Mentorship Award

Organizational Behavior Division, a division of the Academy of Management

Career Awards

The Mentorship Award honors a scholar who has excelled at helping others reach their career goals through intellectual, social, and personal support, the developmental work that holds the OB community of 6,000+ members across 60+ countries together.

Meet the 2026 recipient and explore every past honoree below.

Mentorship Award

Recognizes a scholar who has excelled at helping others achieve their career objectives through intellectual, social, and personal support.

2026 recipient

Katherine L. Milkman, 2026 Mentorship Award recipient

Katherine L. Milkman

James G. Dinan Professor, The Wharton School, University of Pennsylvania

Katherine L. Milkman receives the Mentorship Award for her exceptional dedication to developing the next generation of behavioral scientists through intellectual, social, and personal support. Her nominators, past and current mentees alike, are unequivocal: "I attribute all of my success in academia to Katy," and she makes academia "a smarter and kinder place."

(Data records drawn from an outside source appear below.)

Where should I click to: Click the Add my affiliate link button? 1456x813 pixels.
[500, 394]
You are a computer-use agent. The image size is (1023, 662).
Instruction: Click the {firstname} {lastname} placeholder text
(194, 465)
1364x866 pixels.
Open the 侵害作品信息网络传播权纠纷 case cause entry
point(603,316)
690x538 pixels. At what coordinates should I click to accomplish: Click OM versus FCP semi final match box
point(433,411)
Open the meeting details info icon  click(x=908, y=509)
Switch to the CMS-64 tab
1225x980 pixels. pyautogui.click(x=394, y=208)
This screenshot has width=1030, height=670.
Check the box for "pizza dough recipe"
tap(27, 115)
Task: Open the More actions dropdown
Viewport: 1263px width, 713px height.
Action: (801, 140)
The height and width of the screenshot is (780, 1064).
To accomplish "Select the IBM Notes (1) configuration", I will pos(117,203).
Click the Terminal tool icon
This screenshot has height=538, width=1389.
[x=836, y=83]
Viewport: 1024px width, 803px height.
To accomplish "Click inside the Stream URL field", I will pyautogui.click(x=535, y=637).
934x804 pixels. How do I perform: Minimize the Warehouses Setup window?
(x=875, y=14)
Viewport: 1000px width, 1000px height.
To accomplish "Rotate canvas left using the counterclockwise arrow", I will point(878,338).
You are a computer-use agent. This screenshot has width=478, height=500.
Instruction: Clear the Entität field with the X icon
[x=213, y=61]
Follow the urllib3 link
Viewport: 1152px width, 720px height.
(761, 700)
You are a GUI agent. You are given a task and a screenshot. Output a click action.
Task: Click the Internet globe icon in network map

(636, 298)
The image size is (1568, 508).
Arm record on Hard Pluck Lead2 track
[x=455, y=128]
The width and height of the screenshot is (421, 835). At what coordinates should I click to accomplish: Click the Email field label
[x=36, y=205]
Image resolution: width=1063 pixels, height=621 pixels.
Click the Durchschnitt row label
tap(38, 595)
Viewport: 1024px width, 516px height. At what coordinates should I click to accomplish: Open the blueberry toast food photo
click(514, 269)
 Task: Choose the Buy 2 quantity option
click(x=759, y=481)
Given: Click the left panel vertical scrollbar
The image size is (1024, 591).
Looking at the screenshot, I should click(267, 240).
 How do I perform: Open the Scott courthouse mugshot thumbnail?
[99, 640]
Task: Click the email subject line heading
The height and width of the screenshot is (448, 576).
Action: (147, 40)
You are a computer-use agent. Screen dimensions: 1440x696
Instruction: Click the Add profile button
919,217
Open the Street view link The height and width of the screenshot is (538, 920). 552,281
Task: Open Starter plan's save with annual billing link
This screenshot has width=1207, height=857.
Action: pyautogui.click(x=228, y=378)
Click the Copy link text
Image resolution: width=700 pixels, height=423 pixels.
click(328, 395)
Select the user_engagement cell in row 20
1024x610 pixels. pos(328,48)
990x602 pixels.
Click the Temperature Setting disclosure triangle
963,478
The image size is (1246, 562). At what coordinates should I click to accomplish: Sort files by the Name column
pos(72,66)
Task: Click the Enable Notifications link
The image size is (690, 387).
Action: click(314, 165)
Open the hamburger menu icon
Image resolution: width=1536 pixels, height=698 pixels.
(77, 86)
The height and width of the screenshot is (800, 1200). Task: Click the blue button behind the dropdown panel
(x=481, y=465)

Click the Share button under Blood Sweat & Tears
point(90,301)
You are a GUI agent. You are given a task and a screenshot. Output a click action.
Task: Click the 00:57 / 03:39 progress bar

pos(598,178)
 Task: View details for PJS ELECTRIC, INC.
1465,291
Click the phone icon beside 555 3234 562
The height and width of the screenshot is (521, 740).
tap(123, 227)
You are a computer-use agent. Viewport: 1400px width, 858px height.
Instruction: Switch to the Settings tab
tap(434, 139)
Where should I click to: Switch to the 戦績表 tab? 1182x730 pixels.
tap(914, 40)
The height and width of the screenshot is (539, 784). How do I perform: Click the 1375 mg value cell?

Professor Milkman's intellectual mentorship fundamentally transforms how her students approach research. She meets mentees where they are, even those transitioning from entirely different disciplines, and builds their knowledge from the ground up. She instills a research philosophy focused on impactful questions with meaningful policy implications, ensuring every single one of her PhD students conducts large-scale, preregistered field experiments in real-world organizational settings. Her hands-on guidance is extraordinary: she provides detailed, line-by-line feedback on countless drafts (sometimes providing hundreds of comments on a single manuscript) and teaches often-neglected tacit skills, from how to pitch an idea to an organization to how to provide constructive peer reviews. Her training is so holistic and thorough that it is no surprise her mentees frequently go on to serve as editors and editorial board members at top journals like AMJ, Organization Science, and OBHDP.

Socially, she is exceptionally generous with her professional capital. She connects mentees with leading scholars and industry partners, advocates for them tirelessly on the job market (personally reaching out to dozens of colleagues), and ensures their contributions receive ample credit. Every single PhD student she has mentored has secured a top tenure-track position in OB or related departments.

Personally, despite a demanding schedule that includes directing the Behavior Change for Good Initiative, hosting a podcast, and teaching, she makes each mentee feel they have her full attention. She is renowned for her extraordinary responsiveness and genuine care, whether helping a student navigate imposter syndrome, offering strategic advice during personal crises, or stepping in to handle project logistics while a student is on paternity leave. She lives by her own principle: "Being an advisor is a lifetime job," remaining just as engaged and supportive long after her students graduate.

Award winners by year ▾
About this award ▾

The Mentorship Award recognizes a scholar who has excelled at helping others achieve their career objectives through moral, social, and intellectual support.

Intellectual support. Helping mentees develop ideas constructively — brainstorming, acting as a sounding board, offering diverse perspectives, and giving written feedback — investing one's intellectual capital in their service.

Social support. Helping mentees build a professional network — making introductions, writing reference letters, and suggesting them as coauthors, reviewers, or editors — investing one's social capital in their service.

Personal support. Genuinely caring about a mentee's wellbeing and development — encouragement through difficult times, sustaining self-efficacy, and offering perspective and concrete career strategies — investing one's personal energy in their service.

Any member of the OB Division is eligible. The award is not about research productivity or longevity in the field, but about a scholar's impact on others through outstanding mentorship; nominations require at least three mentees willing to write on the nominee's behalf. Drawing on those letters, an emerging artist, themselves mentored by a more senior artist, creates an original artwork representing the winner as a mentor.